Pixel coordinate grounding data
=-=-=-=-=
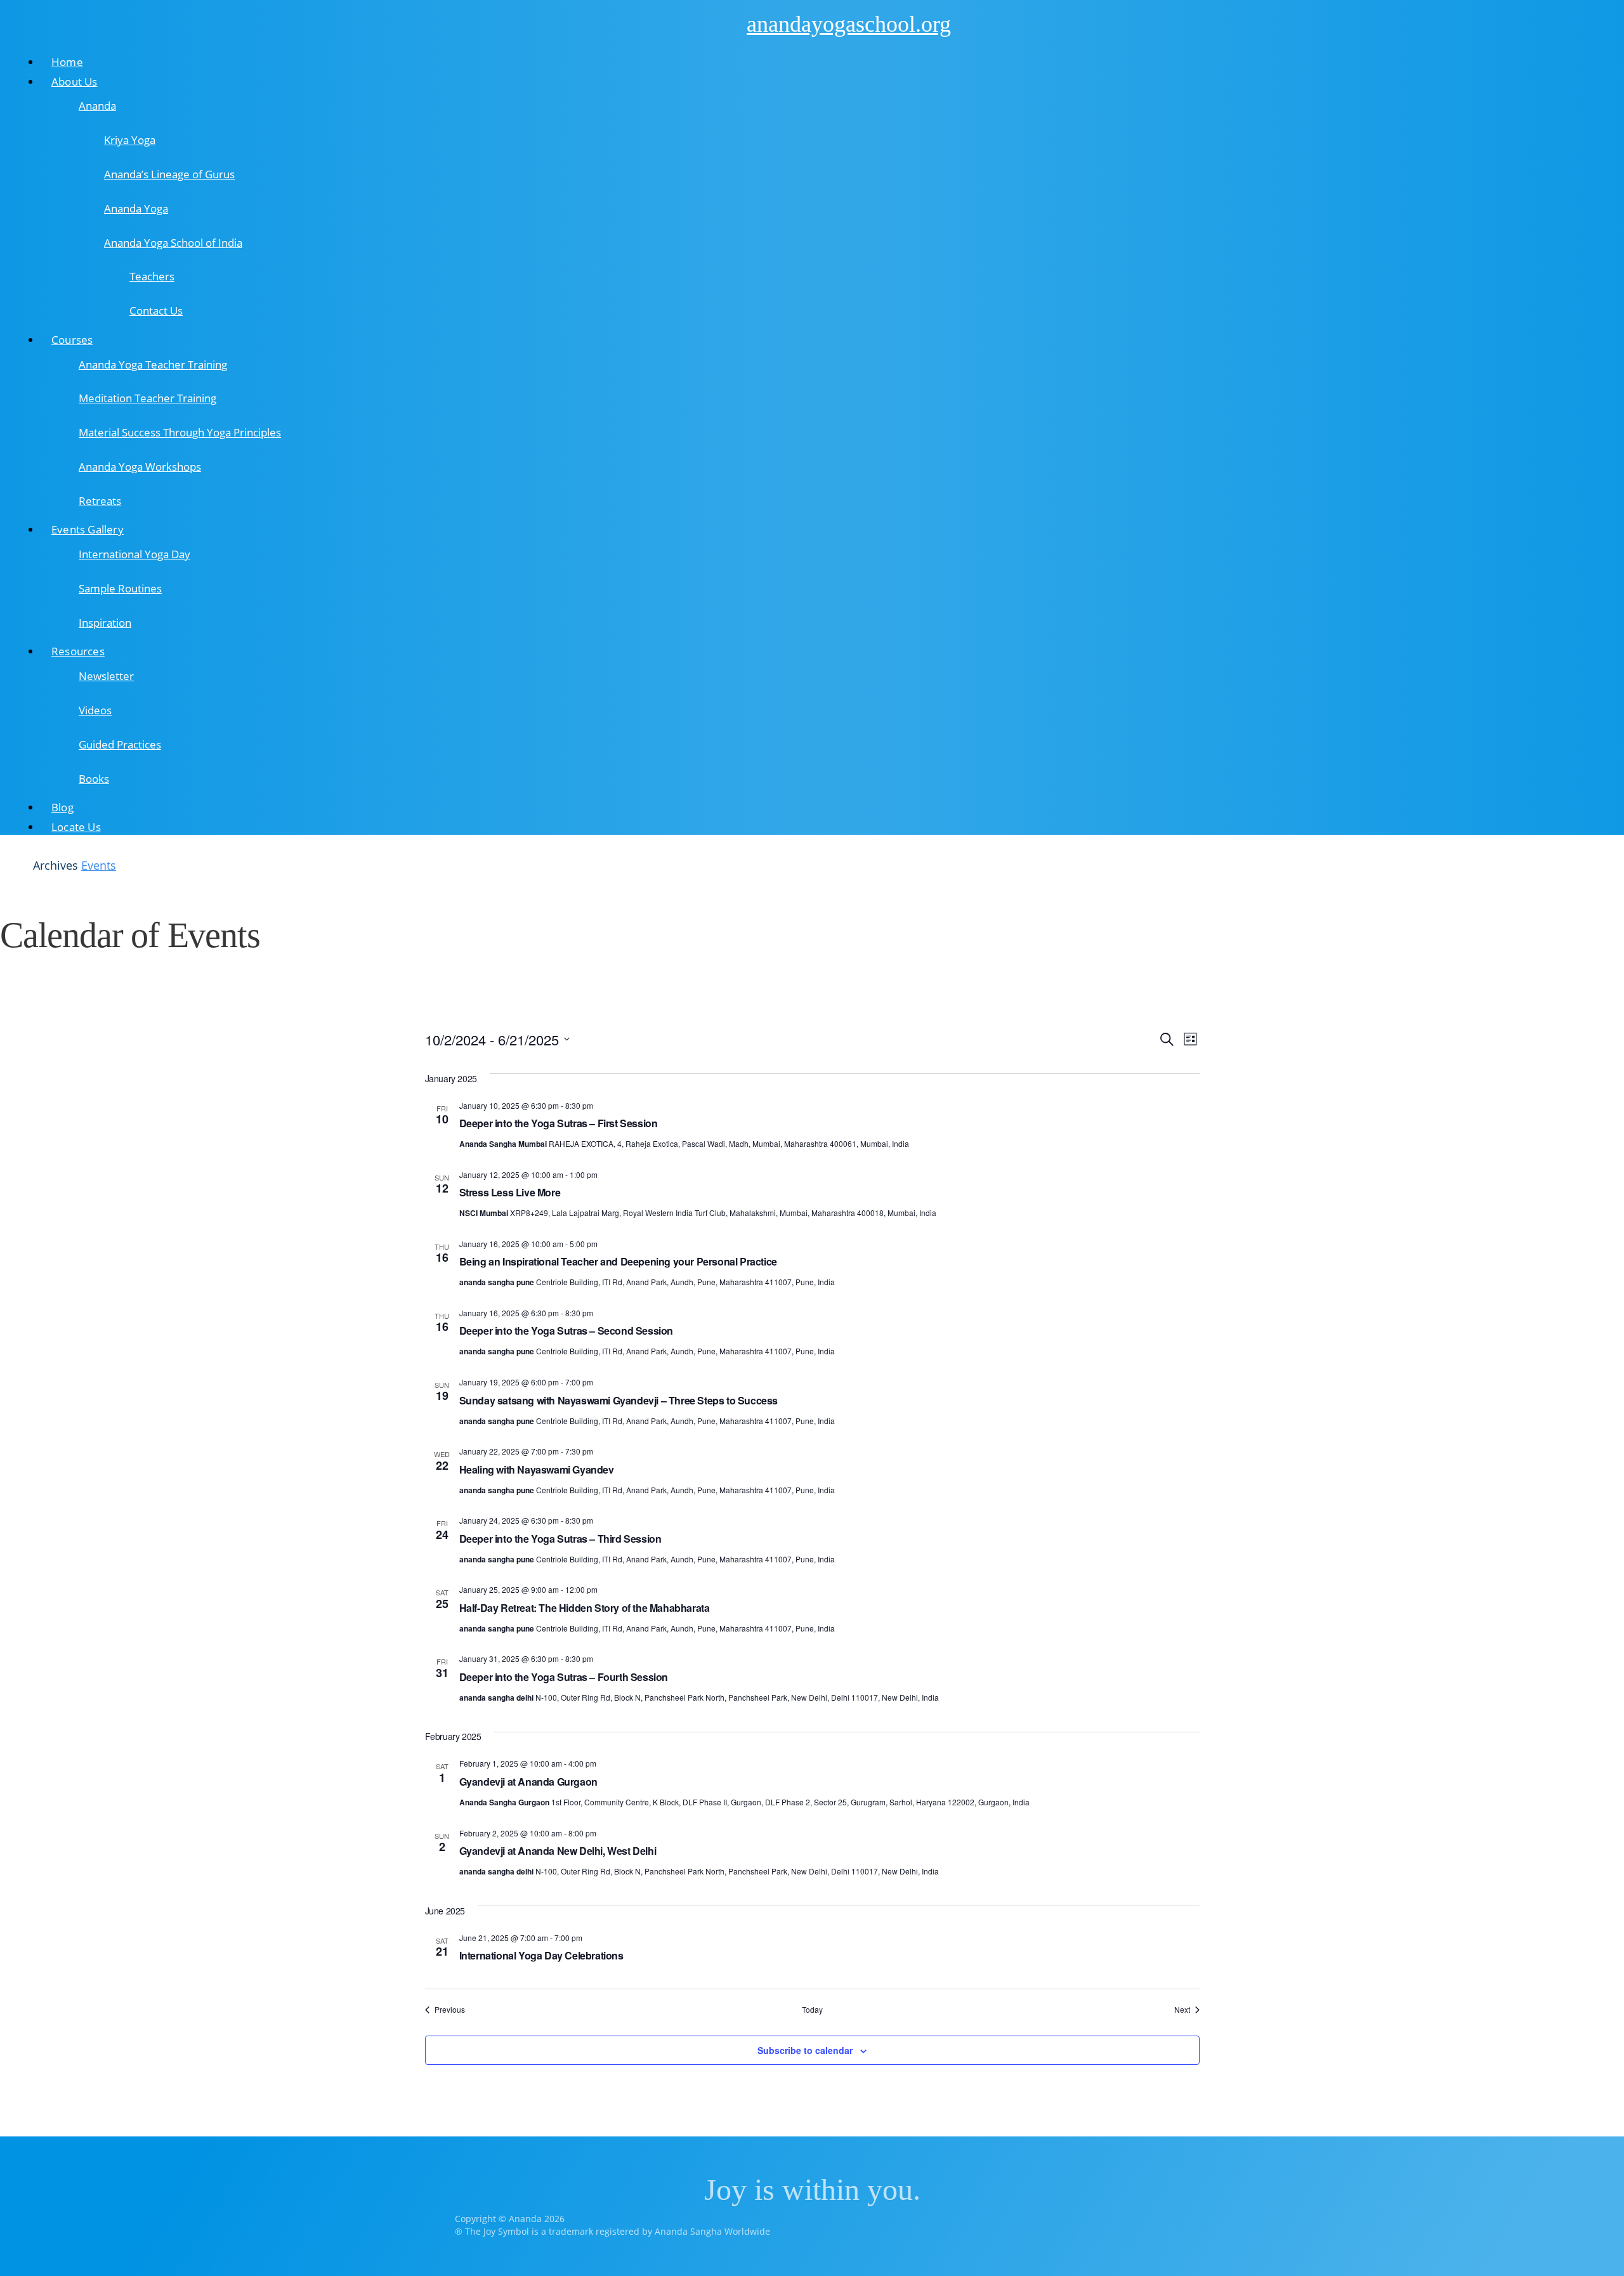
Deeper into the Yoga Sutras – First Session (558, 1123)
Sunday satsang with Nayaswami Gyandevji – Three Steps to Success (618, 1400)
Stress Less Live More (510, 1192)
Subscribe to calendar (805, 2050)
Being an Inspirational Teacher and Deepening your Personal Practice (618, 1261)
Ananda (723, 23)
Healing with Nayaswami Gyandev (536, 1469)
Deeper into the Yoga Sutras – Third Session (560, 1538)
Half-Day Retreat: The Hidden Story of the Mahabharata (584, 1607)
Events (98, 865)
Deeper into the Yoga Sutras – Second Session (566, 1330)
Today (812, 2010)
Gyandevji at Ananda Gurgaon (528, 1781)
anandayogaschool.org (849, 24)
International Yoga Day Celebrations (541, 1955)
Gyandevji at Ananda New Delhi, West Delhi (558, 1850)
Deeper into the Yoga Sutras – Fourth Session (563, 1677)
=-=-=-=-=
Work instruction.
The reply should repeat the data in full, exactly as given, and contain no pictures.

Solution.
Deeper into the Yoga Sutras – First Session (558, 1123)
Sunday satsang with Nayaswami Gyandevji – Three Steps to Success (618, 1400)
Stress Less Live More (510, 1192)
Subscribe to calendar (805, 2050)
Being an Inspirational Teacher and Deepening your Personal Practice (618, 1261)
Ananda (723, 23)
Healing with Nayaswami Gyandev (536, 1469)
Deeper into the Yoga Sutras – Third Session (560, 1538)
Half-Day Retreat: The Hidden Story of the Mahabharata (584, 1607)
Events (98, 865)
Deeper into the Yoga Sutras – Second Session (566, 1330)
Today (812, 2010)
Gyandevji at Ananda Gurgaon (528, 1781)
anandayogaschool.org (849, 24)
International Yoga Day Celebrations (541, 1955)
Gyandevji at Ananda New Delhi, West Delhi (558, 1850)
Deeper into the Yoga Sutras – Fourth Session (563, 1677)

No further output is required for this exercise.